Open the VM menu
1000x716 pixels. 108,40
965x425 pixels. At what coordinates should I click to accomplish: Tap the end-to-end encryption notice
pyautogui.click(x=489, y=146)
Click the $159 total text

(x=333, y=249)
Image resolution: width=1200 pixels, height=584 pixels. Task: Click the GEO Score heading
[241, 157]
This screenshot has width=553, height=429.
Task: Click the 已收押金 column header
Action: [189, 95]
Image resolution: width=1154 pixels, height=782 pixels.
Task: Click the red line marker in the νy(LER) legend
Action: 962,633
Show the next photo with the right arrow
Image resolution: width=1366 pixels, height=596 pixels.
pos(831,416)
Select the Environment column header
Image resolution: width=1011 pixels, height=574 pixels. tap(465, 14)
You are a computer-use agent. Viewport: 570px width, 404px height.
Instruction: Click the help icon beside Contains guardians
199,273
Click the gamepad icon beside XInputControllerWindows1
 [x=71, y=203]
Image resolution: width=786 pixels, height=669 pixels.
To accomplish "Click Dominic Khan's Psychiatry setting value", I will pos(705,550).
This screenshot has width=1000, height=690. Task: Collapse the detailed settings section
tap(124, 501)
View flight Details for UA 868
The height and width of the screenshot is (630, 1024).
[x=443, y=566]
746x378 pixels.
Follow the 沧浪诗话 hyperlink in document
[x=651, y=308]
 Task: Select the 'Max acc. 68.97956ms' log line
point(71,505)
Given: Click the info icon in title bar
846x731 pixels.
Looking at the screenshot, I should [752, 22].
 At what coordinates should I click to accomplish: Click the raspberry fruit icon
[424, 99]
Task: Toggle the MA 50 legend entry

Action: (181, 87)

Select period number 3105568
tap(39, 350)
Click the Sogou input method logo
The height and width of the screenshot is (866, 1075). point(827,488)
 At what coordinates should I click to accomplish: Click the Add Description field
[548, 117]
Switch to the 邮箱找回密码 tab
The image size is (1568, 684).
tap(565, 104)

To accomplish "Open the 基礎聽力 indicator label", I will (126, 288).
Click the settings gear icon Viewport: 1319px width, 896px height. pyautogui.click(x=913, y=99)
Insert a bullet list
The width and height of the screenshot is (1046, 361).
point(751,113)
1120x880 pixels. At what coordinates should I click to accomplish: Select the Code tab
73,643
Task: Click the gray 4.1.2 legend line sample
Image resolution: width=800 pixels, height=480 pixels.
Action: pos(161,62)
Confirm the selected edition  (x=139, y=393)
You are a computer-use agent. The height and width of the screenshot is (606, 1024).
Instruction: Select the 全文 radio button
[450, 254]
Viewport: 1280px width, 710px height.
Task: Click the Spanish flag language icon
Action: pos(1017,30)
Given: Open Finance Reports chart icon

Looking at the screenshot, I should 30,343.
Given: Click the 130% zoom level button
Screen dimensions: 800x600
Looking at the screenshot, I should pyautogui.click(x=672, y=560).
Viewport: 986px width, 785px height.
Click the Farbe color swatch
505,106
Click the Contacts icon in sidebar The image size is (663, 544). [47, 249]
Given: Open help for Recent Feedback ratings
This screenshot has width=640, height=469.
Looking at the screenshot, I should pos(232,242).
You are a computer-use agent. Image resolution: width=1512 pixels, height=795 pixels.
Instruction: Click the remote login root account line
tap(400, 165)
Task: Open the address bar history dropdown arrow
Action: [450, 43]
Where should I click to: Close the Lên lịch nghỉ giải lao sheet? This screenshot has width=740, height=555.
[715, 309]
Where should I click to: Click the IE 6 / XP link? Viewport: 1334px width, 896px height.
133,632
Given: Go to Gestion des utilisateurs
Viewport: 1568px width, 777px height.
◇ ◇ ◇
What you need to do:
Copy out exactly, and only, the lines from the one that contains "Click the Farbe color swatch" through the last line of the material above.

Answer to this exercise:
Click the Farbe color swatch
505,106
Click the Contacts icon in sidebar The image size is (663, 544). [47, 249]
Given: Open help for Recent Feedback ratings
This screenshot has width=640, height=469.
Looking at the screenshot, I should pos(232,242).
You are a computer-use agent. Image resolution: width=1512 pixels, height=795 pixels.
Instruction: Click the remote login root account line
tap(400, 165)
Task: Open the address bar history dropdown arrow
Action: [450, 43]
Where should I click to: Close the Lên lịch nghỉ giải lao sheet? This screenshot has width=740, height=555.
[715, 309]
Where should I click to: Click the IE 6 / XP link? Viewport: 1334px width, 896px height.
133,632
Given: Go to Gestion des utilisateurs
Viewport: 1568px width, 777px height.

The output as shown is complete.